■ TO DO
Keep every line in which "Members" occurs and drop the rest of the data.

Records drawn from a dataset

##########

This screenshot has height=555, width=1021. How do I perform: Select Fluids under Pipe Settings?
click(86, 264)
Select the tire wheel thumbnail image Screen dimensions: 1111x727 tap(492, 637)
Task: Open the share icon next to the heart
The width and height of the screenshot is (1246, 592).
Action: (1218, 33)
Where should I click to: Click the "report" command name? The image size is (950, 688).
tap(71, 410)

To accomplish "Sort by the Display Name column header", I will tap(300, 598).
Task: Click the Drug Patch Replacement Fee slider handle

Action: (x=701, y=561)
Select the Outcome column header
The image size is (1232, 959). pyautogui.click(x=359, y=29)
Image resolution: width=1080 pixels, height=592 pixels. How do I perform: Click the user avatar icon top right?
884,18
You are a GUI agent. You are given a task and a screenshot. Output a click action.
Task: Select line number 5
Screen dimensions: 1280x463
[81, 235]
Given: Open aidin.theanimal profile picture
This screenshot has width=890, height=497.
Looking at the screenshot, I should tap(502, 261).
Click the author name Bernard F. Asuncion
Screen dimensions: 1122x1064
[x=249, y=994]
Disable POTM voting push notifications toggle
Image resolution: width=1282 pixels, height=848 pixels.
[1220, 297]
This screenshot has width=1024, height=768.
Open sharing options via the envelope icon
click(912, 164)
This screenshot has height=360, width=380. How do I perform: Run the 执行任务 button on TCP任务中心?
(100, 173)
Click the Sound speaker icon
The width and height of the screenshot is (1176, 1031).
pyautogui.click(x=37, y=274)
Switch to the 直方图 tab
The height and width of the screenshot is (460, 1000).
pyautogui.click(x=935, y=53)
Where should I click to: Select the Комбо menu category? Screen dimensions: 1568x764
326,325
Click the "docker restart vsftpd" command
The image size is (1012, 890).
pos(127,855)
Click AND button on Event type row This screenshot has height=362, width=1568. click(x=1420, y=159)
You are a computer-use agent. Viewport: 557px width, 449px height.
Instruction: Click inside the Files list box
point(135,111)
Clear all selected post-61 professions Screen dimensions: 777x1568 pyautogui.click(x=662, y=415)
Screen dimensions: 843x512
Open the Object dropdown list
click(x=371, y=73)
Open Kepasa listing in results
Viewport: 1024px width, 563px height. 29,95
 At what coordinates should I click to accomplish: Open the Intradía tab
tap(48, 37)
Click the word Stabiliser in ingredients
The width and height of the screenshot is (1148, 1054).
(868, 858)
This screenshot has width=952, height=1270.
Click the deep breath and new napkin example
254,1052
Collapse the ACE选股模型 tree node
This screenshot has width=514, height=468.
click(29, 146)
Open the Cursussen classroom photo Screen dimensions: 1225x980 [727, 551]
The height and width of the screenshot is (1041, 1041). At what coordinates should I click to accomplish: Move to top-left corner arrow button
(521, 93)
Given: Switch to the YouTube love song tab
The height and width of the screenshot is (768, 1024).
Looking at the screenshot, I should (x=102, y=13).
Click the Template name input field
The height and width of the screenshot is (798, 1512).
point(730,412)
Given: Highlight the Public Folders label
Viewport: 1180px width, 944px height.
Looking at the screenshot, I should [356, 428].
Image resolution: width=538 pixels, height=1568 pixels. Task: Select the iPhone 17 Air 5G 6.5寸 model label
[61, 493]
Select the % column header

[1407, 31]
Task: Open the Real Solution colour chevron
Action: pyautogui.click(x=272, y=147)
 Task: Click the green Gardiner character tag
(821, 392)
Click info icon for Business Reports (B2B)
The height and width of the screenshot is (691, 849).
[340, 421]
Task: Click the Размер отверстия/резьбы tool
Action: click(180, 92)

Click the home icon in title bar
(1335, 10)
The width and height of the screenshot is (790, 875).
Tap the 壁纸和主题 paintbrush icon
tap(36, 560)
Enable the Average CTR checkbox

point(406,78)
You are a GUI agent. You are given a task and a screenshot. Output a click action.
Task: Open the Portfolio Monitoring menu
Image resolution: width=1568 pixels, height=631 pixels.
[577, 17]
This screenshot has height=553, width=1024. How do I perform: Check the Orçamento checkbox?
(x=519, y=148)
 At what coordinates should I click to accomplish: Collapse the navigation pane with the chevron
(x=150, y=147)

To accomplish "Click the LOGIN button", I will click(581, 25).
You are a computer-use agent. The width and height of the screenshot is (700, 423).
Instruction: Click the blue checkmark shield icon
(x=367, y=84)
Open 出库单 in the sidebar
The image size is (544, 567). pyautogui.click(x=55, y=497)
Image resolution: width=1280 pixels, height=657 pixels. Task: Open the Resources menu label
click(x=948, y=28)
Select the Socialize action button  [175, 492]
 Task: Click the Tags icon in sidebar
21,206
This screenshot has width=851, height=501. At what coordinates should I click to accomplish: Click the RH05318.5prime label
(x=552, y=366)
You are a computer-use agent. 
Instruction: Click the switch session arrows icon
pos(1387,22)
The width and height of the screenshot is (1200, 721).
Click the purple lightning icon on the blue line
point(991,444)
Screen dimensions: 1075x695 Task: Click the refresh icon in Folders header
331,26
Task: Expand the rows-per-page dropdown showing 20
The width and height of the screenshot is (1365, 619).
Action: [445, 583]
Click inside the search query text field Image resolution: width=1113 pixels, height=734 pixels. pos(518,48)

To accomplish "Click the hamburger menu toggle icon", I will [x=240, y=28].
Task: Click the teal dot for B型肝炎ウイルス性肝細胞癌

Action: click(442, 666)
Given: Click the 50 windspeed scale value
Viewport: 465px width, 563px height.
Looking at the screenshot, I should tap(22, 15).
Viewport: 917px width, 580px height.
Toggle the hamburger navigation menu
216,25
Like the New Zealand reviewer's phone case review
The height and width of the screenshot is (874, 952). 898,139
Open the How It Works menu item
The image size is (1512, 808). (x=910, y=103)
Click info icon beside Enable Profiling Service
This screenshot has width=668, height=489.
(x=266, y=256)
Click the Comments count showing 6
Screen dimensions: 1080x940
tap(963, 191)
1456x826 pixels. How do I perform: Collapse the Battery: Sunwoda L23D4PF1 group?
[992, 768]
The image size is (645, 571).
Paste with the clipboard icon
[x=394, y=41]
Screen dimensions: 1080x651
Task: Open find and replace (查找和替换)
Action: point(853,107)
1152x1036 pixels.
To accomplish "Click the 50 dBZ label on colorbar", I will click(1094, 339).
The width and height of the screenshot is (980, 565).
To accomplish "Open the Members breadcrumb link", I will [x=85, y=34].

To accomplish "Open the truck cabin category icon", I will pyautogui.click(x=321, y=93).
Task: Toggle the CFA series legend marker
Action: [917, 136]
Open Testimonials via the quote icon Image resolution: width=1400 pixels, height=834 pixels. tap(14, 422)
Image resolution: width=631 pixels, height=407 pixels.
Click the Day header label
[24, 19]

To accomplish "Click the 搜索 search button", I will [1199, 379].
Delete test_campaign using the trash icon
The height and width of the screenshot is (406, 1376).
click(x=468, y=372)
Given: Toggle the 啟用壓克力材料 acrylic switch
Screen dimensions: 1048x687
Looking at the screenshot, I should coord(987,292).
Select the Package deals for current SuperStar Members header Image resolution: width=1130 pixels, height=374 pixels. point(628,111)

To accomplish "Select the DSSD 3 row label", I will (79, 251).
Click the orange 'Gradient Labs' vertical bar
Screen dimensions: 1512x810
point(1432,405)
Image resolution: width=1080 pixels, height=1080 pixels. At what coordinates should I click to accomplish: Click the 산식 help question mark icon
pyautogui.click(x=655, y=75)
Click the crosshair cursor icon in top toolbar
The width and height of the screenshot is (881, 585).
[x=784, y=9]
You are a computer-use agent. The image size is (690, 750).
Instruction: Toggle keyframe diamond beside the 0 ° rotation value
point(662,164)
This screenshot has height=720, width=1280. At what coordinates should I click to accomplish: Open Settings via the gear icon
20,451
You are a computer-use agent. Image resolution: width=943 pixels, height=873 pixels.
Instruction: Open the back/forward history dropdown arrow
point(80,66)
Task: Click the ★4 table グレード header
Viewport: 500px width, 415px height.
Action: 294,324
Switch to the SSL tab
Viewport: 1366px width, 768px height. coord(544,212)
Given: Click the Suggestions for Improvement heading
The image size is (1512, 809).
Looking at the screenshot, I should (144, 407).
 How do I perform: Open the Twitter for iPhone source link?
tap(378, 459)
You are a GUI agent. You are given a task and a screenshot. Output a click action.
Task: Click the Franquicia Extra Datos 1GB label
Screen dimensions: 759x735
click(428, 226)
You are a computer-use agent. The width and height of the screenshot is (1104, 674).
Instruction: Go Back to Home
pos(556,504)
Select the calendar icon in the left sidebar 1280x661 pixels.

##########

■ ANSWER TO THIS EXERCISE
To accomplish "Open the Members breadcrumb link", I will [x=85, y=34].
Select the Package deals for current SuperStar Members header Image resolution: width=1130 pixels, height=374 pixels. point(628,111)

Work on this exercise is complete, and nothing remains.